Владимир Мирзоев: Даже, мне кажется, разбираться в этом не нужно, потому что они столько фальсифицировали, какой смысл.
Виктор Шендерович: Столько раз попадались на прямом вранье и преступлениях, столько про это написано и сказано, а как ни в чем не бывало. Они Кириллу Серебренникову, чьи спектакли видели, фильмы видели, они ему изначально доверяют меньше, чем государству. И вот этот пресс очень серьезный и многовековой пресс. Есть какое-то государство, которое право, оно же не может быть неправо, Россия же, а тут какой-то человек.
Владимир Мирзоев: Может быть, это просто комплекс заложников, может быть, они себя чувствуют заложниками, поэтому создают некие конструкции, которые к реальности имеют мало отношения.
Елена Рыковцева: С нами на связи Иосиф Райхельгауз. Мы сейчас с вашими коллегами говорим о том, что, может быть, это сигнал. Согласны ли вы с этой постановкой вопроса, что это неслучайный выбран человек, этот человек выбран для того, чтобы другим показать, как нужно себя вести, какими нужно быть, что нужно ставить, я бы даже так сказала.

(Записи набора данных)
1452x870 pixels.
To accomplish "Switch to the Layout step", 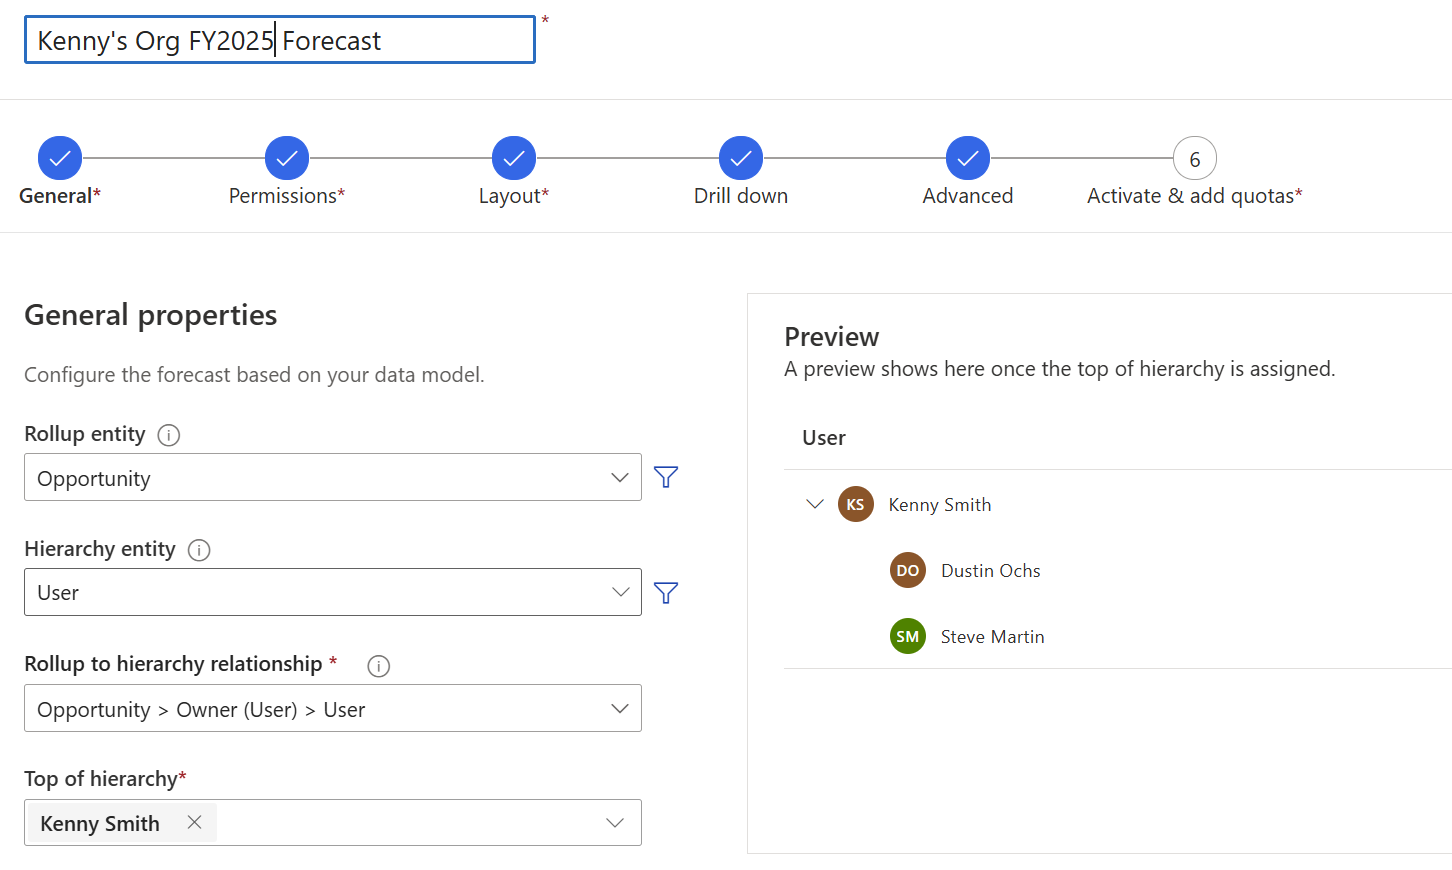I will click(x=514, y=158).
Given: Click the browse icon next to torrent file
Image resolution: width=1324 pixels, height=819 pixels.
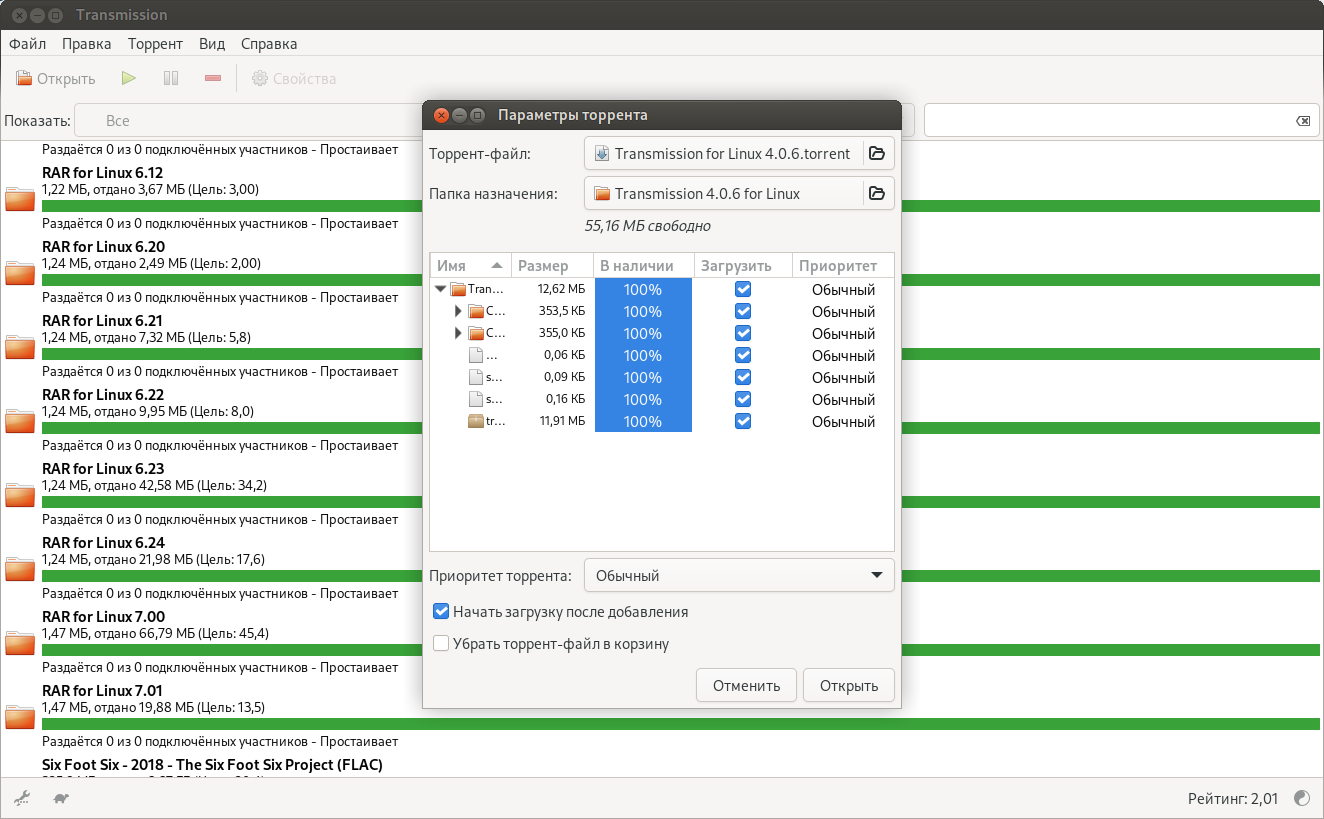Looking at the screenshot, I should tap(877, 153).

СУТЬ ЗАДАНИЯ | Выпишите дословно часть беседы, которая начинается со слов «Владимир Мирзоев: Может» и заканчивается словами «имеют мало отношения.». Записи набора данных здесь ни на что не влияют.

ГОТОВОЕ РЕШЕНИЕ |
Владимир Мирзоев: Может быть, это просто комплекс заложников, может быть, они себя чувствуют заложниками, поэтому создают некие конструкции, которые к реальности имеют мало отношения.